Chelsea yang mendengarkan itu langsung tertawa, pasti membayangkan sebuah kenangan di semester kemarin.
“Lagian, sejak kelas dua belas, kenapa sih semua guru minta laporan diketik?” Wisnu berdecak, mata ke bukunya. “Paling malas aku di depan komputer. Mendingan belah perut kodok. Achel, kenapa ibu kau bisa tahan di depan komputer dua puluh empat jam?”
Chelsea menyengir, matanya juga ke buku. “Karena Mommy lebih suka di depan komputer. Daripada membelah perut kodok bersama Daddy.”
Di dalam warnet, Melly dan Sonya duduk di komputer sebelah mereka, juga mengetik laporan yang sama. Mereka berlima sambil berbicara mengenai Mister Herman.
“Si Lili udah berusaha tanya sama anak OSIS lain katanya,” jari Melly berderu di keyboard – kata Chelsea tangannya selincah ibunya mengetik. “Ya gitu, satu-satunya informasi adalah guru itu sedang pulang kampung. Alasan darurat.”
“Oh gitu,” Wisnu, sebaliknya, malah mengetik keyboard satu-satu, matanya berkerut menatap layar dan gerakan jemarinya bergantian. “Si Danar juga udah tanya Pak Gilang katanya. Tapi dia juga bilang yang sama…”
“Wisnu, kau salah ketik lagi,” Chelsea menunjuk layar.
“Ah!
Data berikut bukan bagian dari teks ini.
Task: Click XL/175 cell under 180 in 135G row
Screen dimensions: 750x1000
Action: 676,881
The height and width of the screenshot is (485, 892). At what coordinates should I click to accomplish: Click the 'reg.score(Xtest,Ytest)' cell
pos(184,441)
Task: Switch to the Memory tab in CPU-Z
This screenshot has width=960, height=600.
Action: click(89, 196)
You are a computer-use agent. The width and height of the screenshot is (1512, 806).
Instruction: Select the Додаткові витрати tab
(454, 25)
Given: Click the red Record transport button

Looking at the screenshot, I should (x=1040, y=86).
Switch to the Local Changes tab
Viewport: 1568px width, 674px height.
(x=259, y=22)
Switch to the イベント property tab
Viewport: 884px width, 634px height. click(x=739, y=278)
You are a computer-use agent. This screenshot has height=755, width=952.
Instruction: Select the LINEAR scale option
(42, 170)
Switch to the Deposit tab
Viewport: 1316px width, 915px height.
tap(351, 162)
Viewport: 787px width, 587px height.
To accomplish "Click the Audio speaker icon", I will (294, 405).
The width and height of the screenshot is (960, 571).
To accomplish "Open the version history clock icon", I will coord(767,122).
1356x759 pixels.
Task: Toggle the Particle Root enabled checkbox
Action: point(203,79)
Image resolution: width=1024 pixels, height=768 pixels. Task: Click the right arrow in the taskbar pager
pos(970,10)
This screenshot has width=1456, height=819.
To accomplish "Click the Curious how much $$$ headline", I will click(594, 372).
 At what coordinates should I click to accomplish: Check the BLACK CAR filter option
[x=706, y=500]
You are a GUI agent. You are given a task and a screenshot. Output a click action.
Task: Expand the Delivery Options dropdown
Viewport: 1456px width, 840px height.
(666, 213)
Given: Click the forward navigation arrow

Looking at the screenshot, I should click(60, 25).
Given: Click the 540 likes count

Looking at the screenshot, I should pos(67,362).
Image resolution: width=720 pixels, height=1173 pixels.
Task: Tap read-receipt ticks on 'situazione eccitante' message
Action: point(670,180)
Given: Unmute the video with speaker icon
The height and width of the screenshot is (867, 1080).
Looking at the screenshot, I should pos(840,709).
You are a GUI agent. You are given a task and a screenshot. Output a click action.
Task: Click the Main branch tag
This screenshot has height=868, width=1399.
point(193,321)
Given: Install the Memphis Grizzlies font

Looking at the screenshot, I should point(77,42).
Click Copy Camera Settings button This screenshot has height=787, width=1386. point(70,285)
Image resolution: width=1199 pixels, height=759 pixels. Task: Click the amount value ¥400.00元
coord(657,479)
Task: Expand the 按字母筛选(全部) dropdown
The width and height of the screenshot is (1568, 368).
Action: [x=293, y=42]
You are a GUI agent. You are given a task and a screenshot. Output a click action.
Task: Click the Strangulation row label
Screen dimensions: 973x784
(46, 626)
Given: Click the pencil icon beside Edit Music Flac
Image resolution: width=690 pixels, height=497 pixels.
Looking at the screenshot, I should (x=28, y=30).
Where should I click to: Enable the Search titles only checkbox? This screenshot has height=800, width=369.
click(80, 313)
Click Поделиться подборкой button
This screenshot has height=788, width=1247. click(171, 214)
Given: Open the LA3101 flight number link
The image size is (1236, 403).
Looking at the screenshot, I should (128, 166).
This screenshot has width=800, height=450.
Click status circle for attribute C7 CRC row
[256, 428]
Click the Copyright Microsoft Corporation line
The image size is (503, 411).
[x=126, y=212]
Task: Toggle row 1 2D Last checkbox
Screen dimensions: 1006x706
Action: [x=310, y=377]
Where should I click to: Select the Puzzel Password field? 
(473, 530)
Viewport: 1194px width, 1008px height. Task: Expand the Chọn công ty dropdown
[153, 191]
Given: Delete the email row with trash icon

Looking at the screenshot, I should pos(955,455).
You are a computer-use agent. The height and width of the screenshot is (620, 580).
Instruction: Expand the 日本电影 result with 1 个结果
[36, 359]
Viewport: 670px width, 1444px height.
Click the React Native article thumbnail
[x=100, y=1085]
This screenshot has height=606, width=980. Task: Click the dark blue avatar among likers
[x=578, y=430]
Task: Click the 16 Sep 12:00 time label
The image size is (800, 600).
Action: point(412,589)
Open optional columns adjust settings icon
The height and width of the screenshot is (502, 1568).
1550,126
Nggak bisa aku ketik sambil ngomong,” Wisnu menggarukkan kepala gusar.
“Ya sudah, aku aja yang ngetik,” Haidar menawarkan diri. “Nanti Achel yang ketik selebihnya.”
“Kau bisa ngetik, Dar?”
“Haidar pernah mengetik di komputer Mommy. Aku ajari waktu itu,” kata Chelsea. “Kalau masalah ketangkasan dengan tangannya, dia paling cepat belajarnya. Kecuali memotong steak.”
Haidar hanya berdecak pelan sambil menukar posisi dengan Wisnu, membiarkan Chelsea menertawakannya. Suaranya selalu merdu di telinganya, mau anak itu lagi mengumpat dengan bahasa gaul Amerika sekalipun.
“Tapi…pulang kampung kok selama itu,” Sonya terbata-bata. “Katanya sejak liburan semester juga.”
“Mungkin mengunjungi ibunya,” gumam Melly.
Bulan depan, Mister Herman akhirnya muncul kembali di kelas, membuat satu angkatan kelas dua belas bernafas lega. Para murid juga merindukan logat guru itu yang selalu menyulap kelas seperti pertemuan keluarga bangsawan di kerajaan Ratu Inggris. Mister Herman, dengan nada girang khasnya, mengajar seperti biasa, melanjuti materi Miss Winda yang terakhir.
Tetapi, di dalam kelas, sambil mengamati guru dari Kalimantan itu, Haidar merasa ada sesuatu yang berbeda dari Mister Herman. Mata sayu guru itu terlihat seolah-olah kelopak matanya lebih berat. Seperti lampu bohlam yang terhubung dengan baterai yang hampir habis.